Mais à côté de tout cela, je ne me serai pas aussi bien intégré : j’aurais été moins passionné
donc je n’aurais pas été autant sociable ou autre …
Clairement, j’aurais été mieux, mais en même temps à quoi bon ?
À quoi bon être accepté dans une société si tu ne fais pas ce dont tu as envie ?
12) Quelle différence vois –tu entre la scène française, et la scène E-sportive des autres pays ?
C’est une question très complexe.
La scène française, comme pour beaucoup de choses, fonctionne de manière très bizarre,
principalement à cause des structures qui la composent. Je pense notamment à Millenium, qui
est un des acteurs majeurs de la scène française qui fonctionne sur une Web-TV, et c’est l’un des
gros problèmes.
En fait, c’est très très compliqué de devenir joueur pro en France, peu importe tes résultats.
L’un des meilleurs joueurs E-sport au monde, Stephano (joueur francais de Starcraft 2), a mis
énormément de temps à devenir pro, et il a eu la chance d’arriver au bon moment : celui où il y
avait de l’argent. Je connais d’excellents joueurs, de véritables monstres, qui ont eu un mal fou à
gagner leur vie avec leur passion.
L’E-sport est donc complètement différent en France parce qu’il est géré par d’énormes
structures que sont Millénium, Team aAa etc…, qui n’existent pas dans les autres pays.
Je ne connais pas de structures étrangères qui pourraient être équivalentes. Chez nous, c’est les
mêmes sites qui font les news, qui font les streamings, les structures, les équipes… En termes
d’indépendance, on a vu mieux. Sans parler de la séparation des pouvoirs.
En France ça fonctionne bien certes, mais on est les seuls. On est les seuls à avoir autant de sites
d’infos pour le nombre de joueurs, on est les seuls à avoir des TV H24 avec des animateurs en
permanence. Pourtant la scène française est loin d’être la plus grande, à côté des scènes
américaines ou coréennes : c’est un abus total, c’est l’orgie. Je te parlais de Porsches et de Villas,
les types ils ont tous un avion à leur nom.

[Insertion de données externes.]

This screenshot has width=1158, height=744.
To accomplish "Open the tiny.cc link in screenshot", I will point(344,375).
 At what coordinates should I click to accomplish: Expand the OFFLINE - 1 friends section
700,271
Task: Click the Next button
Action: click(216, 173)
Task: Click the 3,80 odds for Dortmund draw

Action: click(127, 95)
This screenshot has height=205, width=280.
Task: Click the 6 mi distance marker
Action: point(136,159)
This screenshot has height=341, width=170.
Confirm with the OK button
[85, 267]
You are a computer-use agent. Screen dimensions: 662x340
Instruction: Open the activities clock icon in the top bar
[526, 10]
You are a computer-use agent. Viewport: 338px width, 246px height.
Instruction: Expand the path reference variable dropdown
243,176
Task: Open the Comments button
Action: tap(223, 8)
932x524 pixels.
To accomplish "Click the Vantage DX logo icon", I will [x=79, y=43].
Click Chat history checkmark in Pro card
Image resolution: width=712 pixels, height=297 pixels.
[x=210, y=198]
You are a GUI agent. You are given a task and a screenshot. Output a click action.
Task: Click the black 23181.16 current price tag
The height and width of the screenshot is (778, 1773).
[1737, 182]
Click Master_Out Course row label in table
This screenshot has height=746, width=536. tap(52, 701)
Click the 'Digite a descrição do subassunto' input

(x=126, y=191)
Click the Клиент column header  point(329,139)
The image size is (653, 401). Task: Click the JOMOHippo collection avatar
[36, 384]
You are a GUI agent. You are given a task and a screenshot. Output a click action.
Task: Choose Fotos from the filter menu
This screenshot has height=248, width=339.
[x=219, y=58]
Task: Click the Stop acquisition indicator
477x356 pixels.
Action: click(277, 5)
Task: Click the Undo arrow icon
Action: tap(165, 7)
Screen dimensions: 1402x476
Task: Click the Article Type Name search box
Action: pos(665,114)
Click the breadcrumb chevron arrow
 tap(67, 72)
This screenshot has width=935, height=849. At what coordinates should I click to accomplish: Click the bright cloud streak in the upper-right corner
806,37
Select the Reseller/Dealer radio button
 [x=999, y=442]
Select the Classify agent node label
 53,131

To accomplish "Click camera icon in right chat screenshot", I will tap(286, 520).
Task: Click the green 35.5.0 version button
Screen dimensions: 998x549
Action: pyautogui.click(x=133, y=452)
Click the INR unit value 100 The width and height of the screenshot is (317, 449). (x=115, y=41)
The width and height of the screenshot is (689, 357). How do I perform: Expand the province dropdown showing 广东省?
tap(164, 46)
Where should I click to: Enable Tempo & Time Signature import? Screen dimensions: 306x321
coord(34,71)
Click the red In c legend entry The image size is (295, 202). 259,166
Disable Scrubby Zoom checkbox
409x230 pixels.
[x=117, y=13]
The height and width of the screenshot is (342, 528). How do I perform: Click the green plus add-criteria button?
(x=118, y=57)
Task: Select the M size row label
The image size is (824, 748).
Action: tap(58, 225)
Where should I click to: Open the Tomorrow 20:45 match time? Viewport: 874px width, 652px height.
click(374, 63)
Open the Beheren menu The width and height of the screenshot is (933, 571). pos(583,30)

La scène E-sportive française est très particulière, mais en même temps c’est un microcosme. J’y
suis rentré, et je connais tout le monde.
En vérité, elle est vraiment bizarre cette scène française. Je l’apprécie énormément, mais il n’y a
qu’en France que ça marche ainsi.
13) Comment vois-tu ton métier évoluer dans les prochaines années ? Tu penses à une
reconversion ?
Je pense effectivement à une reconversion future au long terme. Moi, je suis très très fort sur
DotA, je suis un caster spécialisé sur un seul jeu, mais mon jeu ne durera pas éternellement et je
serai incapable de faire ça sur un autre jeu..
Alors oui la scène est jeune, mais à part « Counter-Strike » il y a très peu de jeux qui se sont
pérennisé. Il y a un moment où on va pouvoir faire plein de choses sur un jeu, mais au bout d’un
moment il va falloir switch.
C’est le problème de travailler dans l’e-sport : on travaille constamment au moyen terme, le
long terme n’existe pas. Tu peux me demander ce que je fais en août, je te répondrai que du 3
au 8 je cast « The International 5 », mais à part ça j’en ai aucune idée. Je ne sais pas dans quelle
partie de la France je serai, si ça se trouve je serai au States ou n’importe où.
Je n’ai clairement aucun moyen de savoir.